The second part is the Retail Offer. Granular announcements on funky item types, niche software features, or how many exam delivery locations can be offered.
Axelrod said Labour was offering too many of these random, low-quality, Retail Offers. For example, in their world, it was the energy bill price freeze, which voters couldn’t comprehend or believe. There was not enough of the Macro-Message to answer the question, “Why should I trust this political party?”. Or, “Why should I trust digital exams?”
The Retail Offer of “Vote Labour, win a microwave”, Axelrod told Miliband, was unconvincing, transactional, and individualistic.
There's not yet enough Macro-Message to answer, "Why should we trust digital exams?"
Back to exams. The Retail Offer, such as a new software feature, may be popular on its own, but has two major defects. Firstly, singular announcements are rarely heard by the wider assessment public, such as headteachers and policy makers. They are not as ‘oven-ready’ engaged in the day-to-day exam sector, as many suppliers and trade bodies imagine.
The assessment public aren't as oven-ready engaged as you think they are.
Secondly, each Retail Offer has to dominate the assessment discourse for months, even years, to impact the Macro Message. The Australian phrase, “You can’t fatten the pig on market day” means you can’t short-cut the art of persuasion. If you haven't laid out what digital exams are about, and what the conversion process looks like, you can't do it every school exam season, or election time.
Even if the benefits gain traction – that sparkly change moment where policy folk, educators, headteachers, and regulators actually hear what the trade bodies and suppliers are saying – are they convincing people to change their minds?
And if those targeted people hear what the sector is offering – does it engender a positive or negative response?
The majority of headteachers still have a stubborn, negative opinion on managing digital exams.
Ofqual’s most recent Perceptions Survey shows a stubborn, negative response from headteachers. Almost two-thirds surveyed disagree that digital exams would be more manageable. Headteachers may just be hearing, “You are taking away my control of exam delivery”, rather than a consensual, macro operational plan to reduce school exam delivery risk. While this point is never mentioned in the public discourse, it remains troubling to headteachers and educators.
Currently, school digital exams remains a ‘win a microwave” strategy. The suppliers and trade bodies, who have a ton of shareable experience at scale, say little on the actual issues and overcoming objections.

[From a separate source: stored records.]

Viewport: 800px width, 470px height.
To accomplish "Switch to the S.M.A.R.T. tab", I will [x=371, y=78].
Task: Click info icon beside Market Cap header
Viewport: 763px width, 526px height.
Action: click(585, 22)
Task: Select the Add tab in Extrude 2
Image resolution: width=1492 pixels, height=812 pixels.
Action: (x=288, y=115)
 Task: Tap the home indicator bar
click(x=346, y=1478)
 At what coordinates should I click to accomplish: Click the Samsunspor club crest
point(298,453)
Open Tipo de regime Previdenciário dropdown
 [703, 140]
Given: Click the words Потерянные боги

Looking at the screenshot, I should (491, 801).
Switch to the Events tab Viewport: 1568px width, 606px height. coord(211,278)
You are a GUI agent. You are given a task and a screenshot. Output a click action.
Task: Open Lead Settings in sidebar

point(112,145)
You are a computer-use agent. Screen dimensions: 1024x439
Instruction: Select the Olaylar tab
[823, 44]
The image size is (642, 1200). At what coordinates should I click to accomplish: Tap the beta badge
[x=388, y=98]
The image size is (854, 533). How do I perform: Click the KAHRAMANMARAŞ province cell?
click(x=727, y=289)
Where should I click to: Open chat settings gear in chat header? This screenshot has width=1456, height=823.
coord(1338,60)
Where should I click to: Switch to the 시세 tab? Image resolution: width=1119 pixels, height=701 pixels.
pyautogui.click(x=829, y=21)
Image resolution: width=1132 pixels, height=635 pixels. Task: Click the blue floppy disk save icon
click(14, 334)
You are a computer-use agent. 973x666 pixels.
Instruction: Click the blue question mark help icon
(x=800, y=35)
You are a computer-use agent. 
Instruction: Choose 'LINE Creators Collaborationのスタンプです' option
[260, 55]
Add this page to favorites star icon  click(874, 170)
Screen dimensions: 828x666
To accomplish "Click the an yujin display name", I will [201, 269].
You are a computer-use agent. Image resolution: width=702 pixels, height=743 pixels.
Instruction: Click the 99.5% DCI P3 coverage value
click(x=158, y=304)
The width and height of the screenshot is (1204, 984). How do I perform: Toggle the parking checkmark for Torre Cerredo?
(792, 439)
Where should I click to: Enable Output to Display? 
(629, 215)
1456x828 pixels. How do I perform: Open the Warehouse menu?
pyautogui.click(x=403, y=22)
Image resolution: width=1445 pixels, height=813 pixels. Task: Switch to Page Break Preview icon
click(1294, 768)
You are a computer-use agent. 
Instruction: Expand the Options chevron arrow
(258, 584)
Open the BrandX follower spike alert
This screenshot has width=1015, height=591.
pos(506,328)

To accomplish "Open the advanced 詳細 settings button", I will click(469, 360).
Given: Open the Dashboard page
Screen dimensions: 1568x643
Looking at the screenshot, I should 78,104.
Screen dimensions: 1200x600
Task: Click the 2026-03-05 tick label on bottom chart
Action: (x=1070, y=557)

Free microwaves and funky item types aren't changing opinions.
Everything is defined by the Macro-Message. Can we trust digital? Will my job be under threat? Who’s paying for all this kit? Where is the capacity?
The sector must do better to persuade the sceptics. New item types or free microwaves won’t change opinions or behaviour. If we want better exams and assessment, the sector needs to go Macro, not keep churning out software release webinars.